A range of study designs, from those providing the highest level of evidence (systematic reviews of RCTs) to those providing the lowest (case studies), were used to evaluate the interventions (Figure 6 and Table 3). Appendix 5 shows the study designs used to evaluate each intervention. Figure 6 shows that a large number of studies had designs that are widely considered to be less robust and, therefore, more prone to bias, such as case studies and before-and-after studies. In total we identified 147 studies, 121 of which were before-and-after studies, case studies, literature reviews or single-case experimental designs. We also identified 12 RCT/quasi-experimental design studies and 14 systematic reviews. The amount of evidence included in these reviews was variable and they provided no robust conclusions regarding the optimal multicomponent intervention.
Outcomes
The studies in the review measured 24 different outcomes (as shown in Table 3), with most studies measuring multiple outcomes.
Measures
The studies used 33 published protocols/measures to assess change in the outcomes, as shown in Table 3. A total of 25 studies used published protocols/measures, with the remaining studies using bespoke measures that the authors had developed specifically for use in their study. These bespoke measures lacked evidence of reliability, validity or responsiveness to change.
Summary of mapping review
The mapping review collated a wide range of research evidence. The scope and purpose of the mapping review was not to assess the quality of the individual studies but rather to explore and understand the frequency and level of evidence for each of the individual interventions. The aim was to present a full picture of the interventions that have already been developed and/or evaluated, to ensure that all of the potential interventions were considered in the later stages of this work. The level of evidence found suggests that there are several studies evaluating some of the individual interventions identified; however, owing to the design of the studies it is likely to be low-level evidence, given that there is a lack of RCTs. The mapping review also highlighted the significant overlaps in the interventions delivered to children with physical or mixed and non-physical EDSD in these studies.

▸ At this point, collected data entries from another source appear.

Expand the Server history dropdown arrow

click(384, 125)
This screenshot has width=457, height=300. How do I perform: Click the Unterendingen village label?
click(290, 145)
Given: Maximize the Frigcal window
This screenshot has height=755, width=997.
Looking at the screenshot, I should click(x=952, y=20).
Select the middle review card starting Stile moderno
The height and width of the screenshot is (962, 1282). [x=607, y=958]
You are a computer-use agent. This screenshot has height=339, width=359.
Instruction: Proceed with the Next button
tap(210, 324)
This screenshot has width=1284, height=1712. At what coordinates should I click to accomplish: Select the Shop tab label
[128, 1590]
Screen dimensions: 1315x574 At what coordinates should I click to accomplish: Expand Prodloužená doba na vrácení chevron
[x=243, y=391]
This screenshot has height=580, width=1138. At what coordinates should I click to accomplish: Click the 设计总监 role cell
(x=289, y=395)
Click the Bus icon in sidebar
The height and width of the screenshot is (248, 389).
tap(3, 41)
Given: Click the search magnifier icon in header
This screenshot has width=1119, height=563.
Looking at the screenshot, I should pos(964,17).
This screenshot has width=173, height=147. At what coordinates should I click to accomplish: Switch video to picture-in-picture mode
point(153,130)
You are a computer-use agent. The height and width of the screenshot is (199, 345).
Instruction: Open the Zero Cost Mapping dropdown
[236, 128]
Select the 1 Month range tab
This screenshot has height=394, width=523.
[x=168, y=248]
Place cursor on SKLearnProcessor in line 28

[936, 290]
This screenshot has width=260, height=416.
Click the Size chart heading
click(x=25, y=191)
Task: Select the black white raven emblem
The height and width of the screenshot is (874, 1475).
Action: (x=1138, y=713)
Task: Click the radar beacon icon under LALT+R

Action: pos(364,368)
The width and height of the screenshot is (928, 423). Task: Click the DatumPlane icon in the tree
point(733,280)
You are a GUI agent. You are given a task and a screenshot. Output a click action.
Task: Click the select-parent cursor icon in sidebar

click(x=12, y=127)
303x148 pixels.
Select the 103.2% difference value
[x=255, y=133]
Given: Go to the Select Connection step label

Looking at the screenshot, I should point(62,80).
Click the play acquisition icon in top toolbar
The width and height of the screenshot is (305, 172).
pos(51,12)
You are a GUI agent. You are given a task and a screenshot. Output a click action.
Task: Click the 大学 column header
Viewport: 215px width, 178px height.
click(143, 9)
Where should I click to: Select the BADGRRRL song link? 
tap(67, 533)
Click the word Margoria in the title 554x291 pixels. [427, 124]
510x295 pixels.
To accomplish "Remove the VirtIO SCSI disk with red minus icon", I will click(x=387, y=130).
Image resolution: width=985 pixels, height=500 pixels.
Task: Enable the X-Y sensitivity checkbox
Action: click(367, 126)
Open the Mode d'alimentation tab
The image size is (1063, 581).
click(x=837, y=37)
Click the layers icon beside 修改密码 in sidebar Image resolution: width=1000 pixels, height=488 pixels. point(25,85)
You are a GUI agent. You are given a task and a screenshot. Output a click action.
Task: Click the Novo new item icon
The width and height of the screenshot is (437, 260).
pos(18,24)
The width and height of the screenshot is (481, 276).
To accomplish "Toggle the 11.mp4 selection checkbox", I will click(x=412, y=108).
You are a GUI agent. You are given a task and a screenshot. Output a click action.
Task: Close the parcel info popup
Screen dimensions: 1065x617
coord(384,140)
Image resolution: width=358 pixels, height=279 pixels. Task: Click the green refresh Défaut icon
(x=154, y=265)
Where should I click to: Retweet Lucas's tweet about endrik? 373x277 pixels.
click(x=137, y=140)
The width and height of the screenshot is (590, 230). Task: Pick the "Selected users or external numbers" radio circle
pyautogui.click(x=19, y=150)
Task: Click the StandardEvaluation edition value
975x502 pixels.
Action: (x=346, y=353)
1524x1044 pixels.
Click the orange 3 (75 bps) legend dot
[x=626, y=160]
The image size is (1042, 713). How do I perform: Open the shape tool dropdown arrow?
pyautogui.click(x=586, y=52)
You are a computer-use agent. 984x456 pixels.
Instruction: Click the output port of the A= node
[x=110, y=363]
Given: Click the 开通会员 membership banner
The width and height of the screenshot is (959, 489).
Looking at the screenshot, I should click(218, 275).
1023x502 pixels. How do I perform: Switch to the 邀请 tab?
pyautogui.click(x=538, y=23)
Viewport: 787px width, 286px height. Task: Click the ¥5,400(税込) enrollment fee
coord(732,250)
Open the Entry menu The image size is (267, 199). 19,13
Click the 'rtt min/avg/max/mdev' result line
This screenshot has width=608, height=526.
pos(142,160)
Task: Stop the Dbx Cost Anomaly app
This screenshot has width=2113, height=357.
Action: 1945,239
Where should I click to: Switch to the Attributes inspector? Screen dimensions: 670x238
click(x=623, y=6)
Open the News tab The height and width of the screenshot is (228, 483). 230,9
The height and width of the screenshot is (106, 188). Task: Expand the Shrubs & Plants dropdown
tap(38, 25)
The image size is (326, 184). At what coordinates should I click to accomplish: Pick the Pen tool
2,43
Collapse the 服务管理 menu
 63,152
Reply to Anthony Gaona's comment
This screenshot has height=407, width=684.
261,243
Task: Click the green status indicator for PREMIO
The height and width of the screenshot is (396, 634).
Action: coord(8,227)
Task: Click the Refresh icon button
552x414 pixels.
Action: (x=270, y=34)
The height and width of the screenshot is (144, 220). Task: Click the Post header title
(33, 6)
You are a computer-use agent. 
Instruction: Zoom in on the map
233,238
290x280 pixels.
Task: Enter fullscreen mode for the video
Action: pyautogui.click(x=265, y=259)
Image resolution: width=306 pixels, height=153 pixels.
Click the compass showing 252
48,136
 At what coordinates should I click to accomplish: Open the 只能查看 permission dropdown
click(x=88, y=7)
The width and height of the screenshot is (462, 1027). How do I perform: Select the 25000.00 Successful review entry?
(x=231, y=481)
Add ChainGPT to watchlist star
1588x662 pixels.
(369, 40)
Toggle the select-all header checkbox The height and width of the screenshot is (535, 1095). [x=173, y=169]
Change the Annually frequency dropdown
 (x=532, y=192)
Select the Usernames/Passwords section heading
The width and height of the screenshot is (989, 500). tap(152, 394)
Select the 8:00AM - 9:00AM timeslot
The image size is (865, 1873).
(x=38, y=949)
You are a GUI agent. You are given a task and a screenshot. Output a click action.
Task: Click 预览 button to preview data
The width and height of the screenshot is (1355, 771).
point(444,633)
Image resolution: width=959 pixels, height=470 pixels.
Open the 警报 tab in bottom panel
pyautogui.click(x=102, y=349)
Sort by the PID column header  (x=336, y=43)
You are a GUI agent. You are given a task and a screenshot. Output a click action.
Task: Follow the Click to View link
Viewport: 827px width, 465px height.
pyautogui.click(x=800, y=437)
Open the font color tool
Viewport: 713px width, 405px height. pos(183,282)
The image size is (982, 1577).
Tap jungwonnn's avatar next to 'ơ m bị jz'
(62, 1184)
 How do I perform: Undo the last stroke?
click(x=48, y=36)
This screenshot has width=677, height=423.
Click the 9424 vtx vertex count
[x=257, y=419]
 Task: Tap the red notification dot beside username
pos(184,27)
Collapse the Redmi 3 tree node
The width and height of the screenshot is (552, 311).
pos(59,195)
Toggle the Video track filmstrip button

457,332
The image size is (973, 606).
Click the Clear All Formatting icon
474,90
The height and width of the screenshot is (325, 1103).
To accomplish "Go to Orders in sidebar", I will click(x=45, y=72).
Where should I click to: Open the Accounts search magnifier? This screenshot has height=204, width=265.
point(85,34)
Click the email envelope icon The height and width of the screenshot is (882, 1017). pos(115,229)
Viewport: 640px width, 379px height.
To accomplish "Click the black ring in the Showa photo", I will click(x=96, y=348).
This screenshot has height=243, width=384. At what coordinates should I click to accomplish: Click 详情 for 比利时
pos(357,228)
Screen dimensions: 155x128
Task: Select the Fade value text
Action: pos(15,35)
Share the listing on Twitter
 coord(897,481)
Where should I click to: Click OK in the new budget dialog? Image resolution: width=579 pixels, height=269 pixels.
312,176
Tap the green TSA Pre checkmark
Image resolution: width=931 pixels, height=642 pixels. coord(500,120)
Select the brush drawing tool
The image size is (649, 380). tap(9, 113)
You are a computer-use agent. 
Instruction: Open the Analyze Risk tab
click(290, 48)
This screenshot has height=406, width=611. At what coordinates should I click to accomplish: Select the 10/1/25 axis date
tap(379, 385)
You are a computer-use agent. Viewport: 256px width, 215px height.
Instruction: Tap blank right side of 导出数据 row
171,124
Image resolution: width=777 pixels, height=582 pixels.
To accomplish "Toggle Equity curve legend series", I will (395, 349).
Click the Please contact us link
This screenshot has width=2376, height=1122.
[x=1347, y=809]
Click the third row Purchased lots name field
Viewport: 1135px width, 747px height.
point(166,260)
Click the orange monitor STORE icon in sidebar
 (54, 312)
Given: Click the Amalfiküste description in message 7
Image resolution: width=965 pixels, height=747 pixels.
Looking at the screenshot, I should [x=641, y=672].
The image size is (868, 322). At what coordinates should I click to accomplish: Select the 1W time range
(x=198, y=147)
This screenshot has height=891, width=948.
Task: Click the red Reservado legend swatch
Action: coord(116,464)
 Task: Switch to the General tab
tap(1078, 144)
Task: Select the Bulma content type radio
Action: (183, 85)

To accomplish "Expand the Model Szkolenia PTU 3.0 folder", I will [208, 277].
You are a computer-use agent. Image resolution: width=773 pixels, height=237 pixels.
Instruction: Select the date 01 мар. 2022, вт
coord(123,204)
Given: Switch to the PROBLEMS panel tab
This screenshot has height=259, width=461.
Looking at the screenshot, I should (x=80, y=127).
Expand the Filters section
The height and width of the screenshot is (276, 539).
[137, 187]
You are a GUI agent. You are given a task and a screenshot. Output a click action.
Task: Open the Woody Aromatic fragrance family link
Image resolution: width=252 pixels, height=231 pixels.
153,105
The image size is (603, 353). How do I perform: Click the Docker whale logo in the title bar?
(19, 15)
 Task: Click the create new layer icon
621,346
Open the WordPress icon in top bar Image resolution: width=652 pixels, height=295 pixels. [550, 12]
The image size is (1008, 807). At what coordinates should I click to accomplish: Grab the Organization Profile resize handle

Strengths and limitations of the mapping review
The mapping review has elicited the number of published studies evaluating each individual intervention type, the study designs used and the number of participants with physical or mixed and non-physical EDSD included. Considering the number of studies identified, it was necessary to take a pragmatic approach to data extraction, ensuring that only the necessary information was retrieved. Furthermore, we have not explored the data beyond the scope of the question that we set out to address. There are many other questions that this literature base might support answering; however, these were out of scope of this research.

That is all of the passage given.